I can't argue against black and white but I'll try to give a bit of a case for a kind of pragmatic gray, even though it might be taken as triviality. Going back years, I've managed to read much of the RM's intents wrong. This has usually not bothered me as I could see I had plenty of company. Codd fastened on the table intuition and he and others didn't say much about rva's, mostly just that they were theoretically allowed, but over and over the experts talk about the logic and set-based motivation. This always seems slightly contrary or bass-ackwards to me, suggesting that they are something of an extention or appendage rather than being a central part of the underlying invention. I'm not saying that they have to be 'presented' in a UI, just that they seem to always 'be there'.

If you have relation

  1. SP{{S},P} with value

{S} P

---- -
{1,2} 1

is this relationally comparable to

2. SP{{S},P} with value

{S} P

----     -

{1} 1
{2} 1

?

and is it relationally comparable to

3. SP{S,P} with value

S         P
=         -         (where the '=' underscore means S is a 'key')
1         1
2         1

?

By 'relationally comparable' I guess I mean logically equivalent in a narrow sense of being susceptible to the relops without inferring any more from whatever predicate is chosen on a tuple-by-tuple basis. For example, unknown to a RDBMS, in the mind of a user, a predicate might have disjunctive connectors, such as "or". And it might not.

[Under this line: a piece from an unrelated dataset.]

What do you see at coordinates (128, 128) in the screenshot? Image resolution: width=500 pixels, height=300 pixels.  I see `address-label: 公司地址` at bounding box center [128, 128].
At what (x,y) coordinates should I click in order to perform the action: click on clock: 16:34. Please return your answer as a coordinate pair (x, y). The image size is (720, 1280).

I'd like to be able to say that #2 and #3 are equivalent in this sense even though #2 is talking about S being sets and #3 is talking about S being single values. For sure, #3 is in a kind of canonical form as far as Codd was concerned. Also would like to say that #1 and #2 are equivalent in this sense even though it could mean saying that the 'the supplier set of 1 and 2 ships part 1' is the same as 'supplier 1 ships part 1 and supplier 2 ships part 1'.

By contrast I would say

4. SP{{S},{P}} with value

{S} {P}

---- ----
{1,2} {1}
{2,3} {1,2}

is not comparable to

5. SP{S,P} with value

S         P
-         -
1         1
2         1
2         2
3         1
3         2

My reason for saying this is that the presence of supplier 2 in two of #4's tuples seems to cause a kind of distortion of whatever the envisaged predicate is. For example, suppose the predicate of #4 is "the set of S suppliers are capable of shipping only the set of P parts combinations". If one were to delete the {2,1} tuple in #5, it wouldn't be clear as to which underlying tuple in #4 are logically deleted or updated - I'm trying to figure out if this is a phony reason or not.

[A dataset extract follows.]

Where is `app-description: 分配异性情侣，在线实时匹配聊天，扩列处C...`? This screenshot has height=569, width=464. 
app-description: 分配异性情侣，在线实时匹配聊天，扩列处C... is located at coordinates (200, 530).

The reason I think it might not be phony seems to need another example, say with a predicate that goes "these combinations of P parts have been shipped":

7. PS{{P}} with value

{P}



{1}
{1,2}

meaning at some time there was a shipment consisting only of part 1 and at another time there was a shipment consisting of part 1 and part 2. I can't seem to "single-out" the tuples in the rva tuples and get a comparable sva-ed relation without introducing another attribute (btw, to me this would be a 'surrogate attribute' and might help put the lie to the argument that surrogate keys are nonsense). The cause seems to sit around the overlapping subsets and makes me think that the above exercise is not quite phony, at least not just playing with notations.

One perhaps quirky fascination of mine is trying to avoid words like 'key'. It seems that I could express a key constraint with a notation that equates #2 and #3, something like "SP{{S},P} = = SP{S,P}", assuming one or a couple of axioms that allowed the singling-out of set elements when overlaps aren't present.